The first Xevo mass spec, the Xevo TQ tandem quadrupole instrument, directed at food-safety, environmental, chemical, and pharmaceutical research, was introduced at the annual conference of the American Society for Mass Spectrometry last June. In January, Waters followed that up with the introduction of the Xevo QTof, billing it as the "most sensitive Q-TOF system ever." [See PM 01/15/09]
With the launch of the Xevo instruments, "mass spectrometry is officially going mainstream," Mary Ellen Goffredo, senior director of systems marketing for Water, said during the firm's press conference at Pittcon.
In particular, she said, the new instruments incorporate a new engineering philosophy dubbed "engineered simplicity," which aims to merge high performance in the instruments with easy usability. Mass spectrometry, Goffredo said, has been limited by its complexity, which has made reproducing experiments difficult, sometimes impossible.
"Imagine the effect on productivity," as a result, she said. With the Xevo line, researchers have been able to use it on the first try without any prior training on the platforms.
During the company's presentation, Rohit Khanna, Waters' vice president of worldwide marketing, said that though the food-safety and environmental markets are the fastest growing segments, the company will continue to concentrate on building its pharmaceutical business, which comprises more than half of its total sales.

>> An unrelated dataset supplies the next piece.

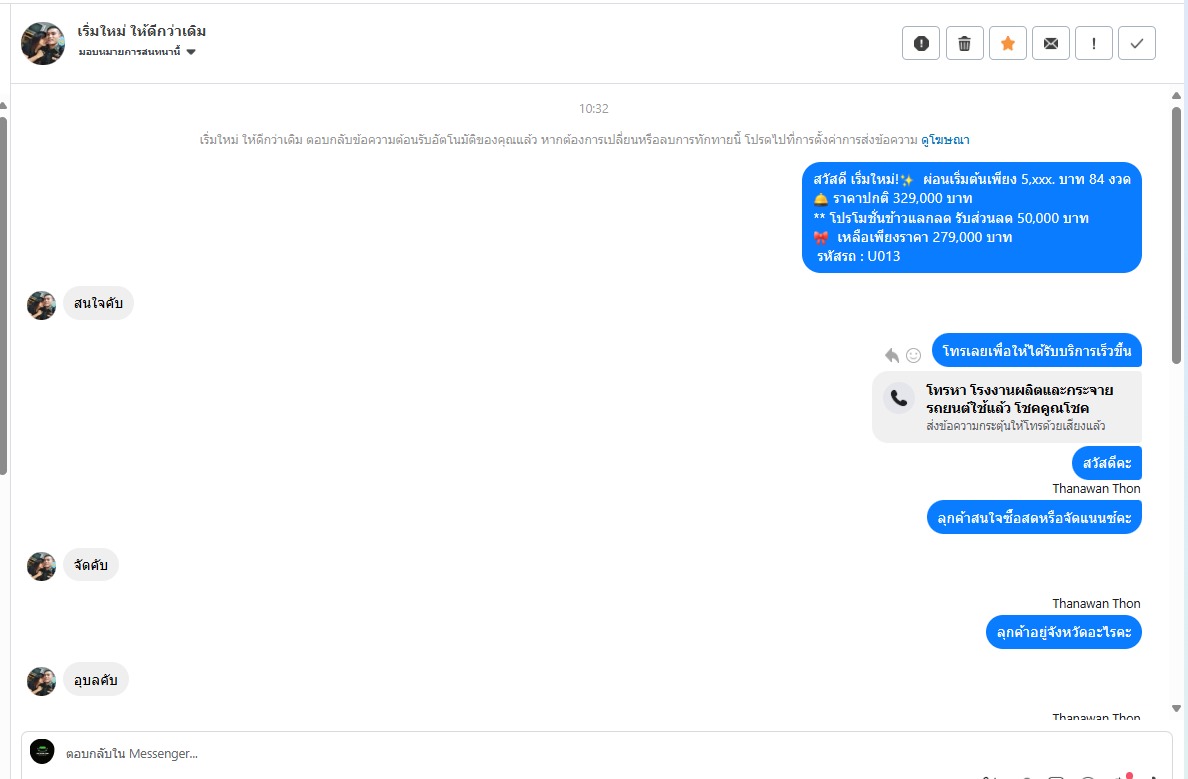Delete conversation with the trash icon

tap(964, 43)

Despite the pressures facing that industry, opportunities still remain fertile, Khanna said.
Drug makers remain interested in new technologies, he added, especially those that will help them "refine their processes."
Like its competitors, Waters will track government spending. "That's where you'll see a lot of investments shifting," Khanna said.
Thermo Fisher Scientific
Thermo Fisher Scientific launched no new platforms for proteomics and, indeed, had no news on the proteomics front as new mass specs were directed at food safety and routine analytical applications.
As for the company's business, Marc Caspar, executive vice president and COO, said that the company continues to see the first half of 2009 to be more challenging with the second half possibly improving.
Its industrial business is comparatively weaker than its life sciences and health care business, he added. Geographically, Asia remains Thermo Fisher's fastest grower.
The firm announced the release of the iMethod tests for mass spec-based testing of food and water quality and a project with Jupiter Environmental Laboratories to restore the Florida Everglades, but had nothing to say about its proteomics business.